Climatic and nonclimatic controls shaping early postglacial conifer history in the Greater Yellowstone Ecosystem, USA
The last glacial-interglacial transition (20,000 to 8000 cal yr BP) was a period of rapid environmental change in western North America that featured rising summer insolation and increasing summer temperatures, receding glaciers, and new habitats for plants to colonize. While the sequence of postglacial vegetation changes is well known from paleoecological records in many regions, the relative trade-off between climate and nonclimatic factors in directing postglacial change is not clear. Our objective in this study was to reconstruct early postglacial conifer dynamics in the Greater Yellowstone Ecosystem (GYE) using new and previously published paleoecological data from 17 sites. Temporal trends in fossil pollen percentage and charcoal data were detected by fitting Generalized Additive Models (GAMs) and were compared with independent measures of climate to better understand the role of millennial-scale climate change, fire, and biotic interactions in shaping the early postglacial conifer history.

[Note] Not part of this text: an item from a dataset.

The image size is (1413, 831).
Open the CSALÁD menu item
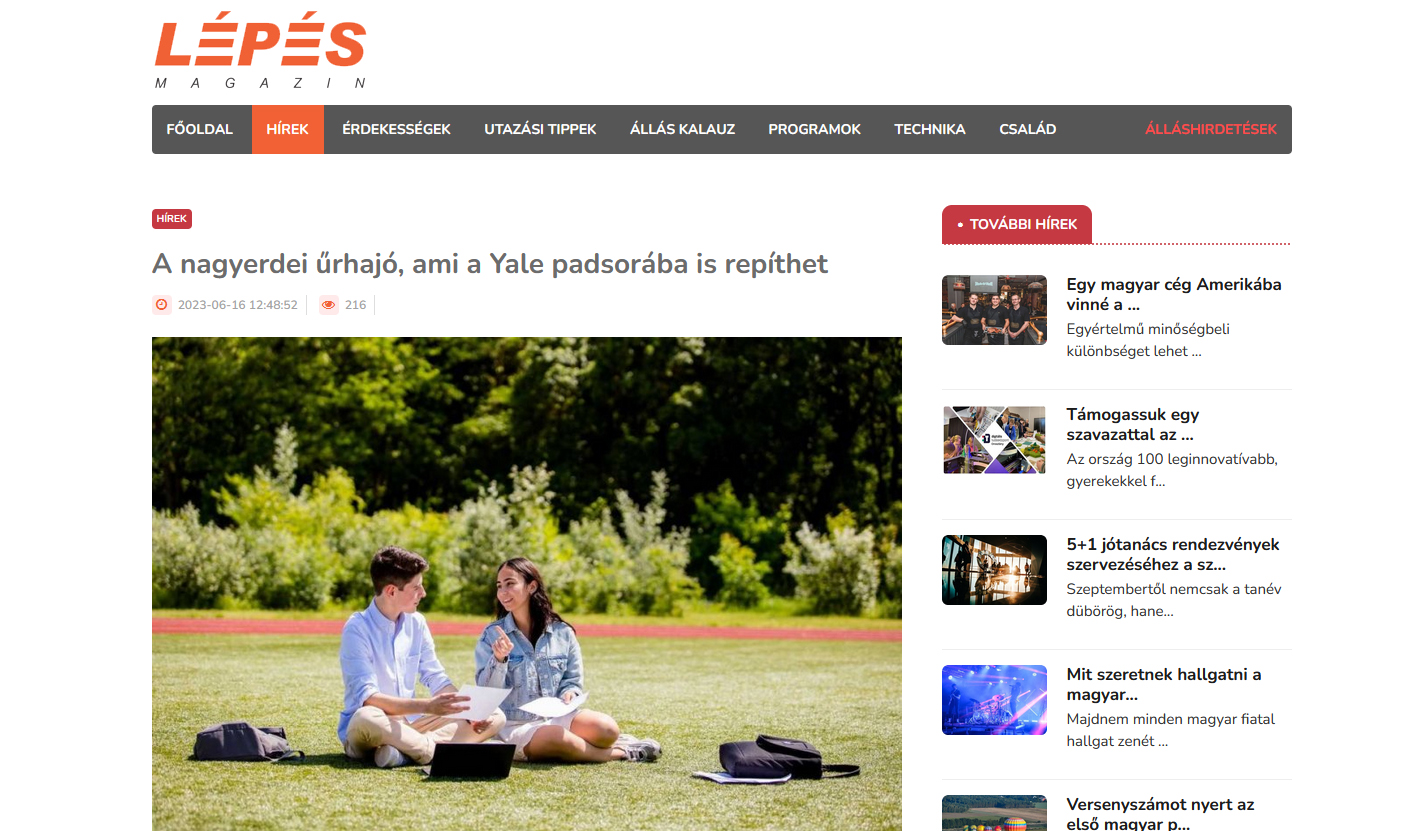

With ice retreat and increased growing season temperatures after ~16,000 cal yr BP, pollen data suggest that Engelmann spruce (13,000 cal yr BP), subalpine fir (12,500 cal yr BP), and whitebark and/or limber pine (12,500 cal yr BP) established across most elevations in the GYE. Charcoal data suggest regional fire activity was high between 12,500 and 10,000 cal yr BP, coincident with an expansion of fire-adapted and shade-intolerant whitebark and/or limber pine at the expense of Engelmann spruce and subalpine fir. As winter snowpack and available growing season moisture decreased during the middle and late Holocene, subalpine conifers became restricted to high elevations in the region (above 2600 m). At the same time, lodgepole pine steadily increased in abundance and likely outcompeted whitebark and/or limber pine at middle elevations (2000-2500 m), becoming the dominant conifer species in the GYE. Douglas-fir densities increased after 10,000 cal yr BP at middle elevations during the early-Holocene summer insolation maximum and then expanded to lower elevations (below 2000 m) after 6000 cal yr BP as summer temperatures decreased. While the long-term conifer history of the GYE highlights species’ responses to millennial-scale climate change, it also suggests that fire and interspecific competition drove important forest compositional changes. Such nonclimatic factors should be considered in projections of species’ responses to future climate change.